Page extract —
Businesses aren’t looking for innovation for the sake of innovation; they want tools that help them monitor assets and manage risks. Partnerships are how we get there. When we combine deep satellite analytics with what our partners have already built, we compress timelines and eliminate redundancy. The result is capabilities our clients can act on, not capabilities they have to wait for.
The market expects AI to provide clear and measurable value
Several sessions at GWF 2026 converged on this same idea from different angles. The Business Intelligence Seminar looked at how geospatial and satellite data feed into strategic decisions and where AI and GIS integration actually produce actionable results. The AEC (Architecture, Engineering, and Construction) Summit focused on infrastructure: digital twins, predictive analytics, and how integrated geospatial data supports planning, risk management, and long-term resilience.
The LiDAR & Scanning track added another layer — mapping, intelligent data fusion, and applications across mining, flood modeling, energy, and disaster management. A speaker from Mae Moh Mine Survey Section in Thailand brought a grounded example of how these tools work at an operational level.
In mining and oil and gas industries, practical value is the only thing that matters. Clients need to stay ahead of operational risks across large and remote sites. By integrating our AI expertise into the broader geospatial ecosystem, we provide them with a shortcut from data to action.
What tied these conversations together: industrial sectors are not interested in AI as a concept. The last mile of geospatial intelligence is the most important. It doesn’t matter how advanced the AI is if it doesn’t help a mining surveyor or a site manager act faster and smarter. This year’s forum confirmed that the most successful solutions are those that solve a specific problem — like tracking a project’s progress or assessing a site’s hazard model — without the user needing to be a data scientist.
Clients prioritize practical insights over raw imagery
A recurring topic at GWF 2026 was the gap between satellite data and the people acting on it. Space2Earth sessions pointed to cloud platforms and intuitive tools as the main way to close that gap. The GeoAI track covered how machine learning is making change detection and mapping more automated. However, it also flagged that end users often struggle with insufficient data quality and transparency.

Complete the following —
• a. Answer these questions from the GWF 2026 text:
(i) What do the letters AEC stand for?
(ii) Where did the speaker in the LiDAR & Scanning track come from?
(iii) What did the Space2Earth sessions name as the main way to close the gap between satellite data and the people acting on it?
• b. Write the next paragraph of the GWF 2026 text, picking up right after its final sentence.
The data is separate material and has no connection to the GWF 2026 text.

Given data —
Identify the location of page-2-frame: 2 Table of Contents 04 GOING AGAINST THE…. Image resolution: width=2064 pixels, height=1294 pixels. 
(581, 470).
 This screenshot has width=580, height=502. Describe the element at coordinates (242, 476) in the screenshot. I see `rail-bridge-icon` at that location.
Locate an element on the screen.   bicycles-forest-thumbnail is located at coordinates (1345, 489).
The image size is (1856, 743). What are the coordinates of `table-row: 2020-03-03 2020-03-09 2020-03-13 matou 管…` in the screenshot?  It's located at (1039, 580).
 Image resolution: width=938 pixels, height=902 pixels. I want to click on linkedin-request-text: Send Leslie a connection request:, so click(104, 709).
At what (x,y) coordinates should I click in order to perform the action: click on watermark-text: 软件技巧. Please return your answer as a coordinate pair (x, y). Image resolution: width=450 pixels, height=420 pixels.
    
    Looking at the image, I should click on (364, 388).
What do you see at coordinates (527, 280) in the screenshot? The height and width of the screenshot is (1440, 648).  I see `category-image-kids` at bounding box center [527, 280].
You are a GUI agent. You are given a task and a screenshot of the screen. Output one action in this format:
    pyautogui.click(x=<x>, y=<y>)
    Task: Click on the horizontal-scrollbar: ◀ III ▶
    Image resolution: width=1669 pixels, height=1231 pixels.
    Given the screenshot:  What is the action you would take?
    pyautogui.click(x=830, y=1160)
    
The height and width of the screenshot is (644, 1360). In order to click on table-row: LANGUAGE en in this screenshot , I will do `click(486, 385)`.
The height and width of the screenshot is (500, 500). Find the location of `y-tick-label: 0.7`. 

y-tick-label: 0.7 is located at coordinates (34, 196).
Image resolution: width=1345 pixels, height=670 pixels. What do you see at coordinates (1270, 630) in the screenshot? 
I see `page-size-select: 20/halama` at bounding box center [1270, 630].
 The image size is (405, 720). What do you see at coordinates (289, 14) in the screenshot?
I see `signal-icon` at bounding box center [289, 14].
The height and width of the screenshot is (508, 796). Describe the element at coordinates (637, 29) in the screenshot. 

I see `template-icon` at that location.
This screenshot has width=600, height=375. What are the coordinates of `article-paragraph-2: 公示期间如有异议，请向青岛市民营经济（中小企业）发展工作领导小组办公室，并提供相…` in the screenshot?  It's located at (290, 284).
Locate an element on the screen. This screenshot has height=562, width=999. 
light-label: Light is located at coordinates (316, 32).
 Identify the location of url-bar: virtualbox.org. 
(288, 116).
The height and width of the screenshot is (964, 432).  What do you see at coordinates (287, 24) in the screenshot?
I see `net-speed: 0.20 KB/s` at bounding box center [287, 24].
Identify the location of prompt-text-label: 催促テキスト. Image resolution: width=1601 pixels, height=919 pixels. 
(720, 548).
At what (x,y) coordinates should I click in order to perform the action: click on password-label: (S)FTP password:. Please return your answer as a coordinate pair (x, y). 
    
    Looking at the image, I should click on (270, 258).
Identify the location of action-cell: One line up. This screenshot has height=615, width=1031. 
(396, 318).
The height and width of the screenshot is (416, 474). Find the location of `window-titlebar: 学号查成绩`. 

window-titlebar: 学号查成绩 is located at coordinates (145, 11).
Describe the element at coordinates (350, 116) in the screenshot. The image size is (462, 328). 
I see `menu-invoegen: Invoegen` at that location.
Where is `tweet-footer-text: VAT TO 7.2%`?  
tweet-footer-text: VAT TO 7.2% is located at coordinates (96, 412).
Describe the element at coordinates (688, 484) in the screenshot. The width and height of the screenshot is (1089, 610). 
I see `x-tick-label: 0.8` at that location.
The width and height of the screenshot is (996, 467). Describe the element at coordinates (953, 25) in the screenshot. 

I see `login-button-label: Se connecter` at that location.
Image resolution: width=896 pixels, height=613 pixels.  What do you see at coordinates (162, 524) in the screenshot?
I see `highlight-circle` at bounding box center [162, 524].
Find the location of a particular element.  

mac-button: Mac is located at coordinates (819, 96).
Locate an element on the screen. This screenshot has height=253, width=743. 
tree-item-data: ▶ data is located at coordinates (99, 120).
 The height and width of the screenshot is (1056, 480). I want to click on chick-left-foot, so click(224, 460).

Answers by item number —
• a.
(i) Architecture, Engineering, and Construction
(ii) Mae Moh Mine Survey Section in Thailand
(iii) Cloud platforms and intuitive tools

• b.
LandViewer addresses this by offering a satellite platform built with a wide audience in mind. Users come to the platform to find imagery, compare what an area looked like at different points in time, and understand what has changed. Some of them are not GIS specialists — they just need clear answers about a specific location.
Discussions at GWF 2026 highlighted a rising demand for multi-sensor data. SAR, for example, ensures monitoring even through cloud cover — critical for tropical or mountain areas. So, platforms like LandViewer, which combine diverse data sources and analytical layers enabling users to select the best tools for their scenarios, are becoming the industry standard.
Users don’t just want a gallery of images; they want to see what is actually happening in their area of interest. GWF 2026 reinforced that our focus on practical tools, like change detection and index analysis, is exactly what the market needs right now. We take away the complexity so our clients can focus on the insights.
GWF 2026 Summary: The Shift Toward Decision-Readiness
GWF 2026 confirmed that the geospatial industry is entering a new phase where data is only as good as the decisions it enables. The focus has moved beyond the technical challenge of acquiring pixels to the practical necessity of making those pixels easy to understand and act on for every user.
EOSDA will continue to evolve its ecosystem to reflect this shift toward simplicity and transparency. By fusing AI-driven mapping with a self-service approach, we ensure that satellite intelligence becomes available to more decision makers.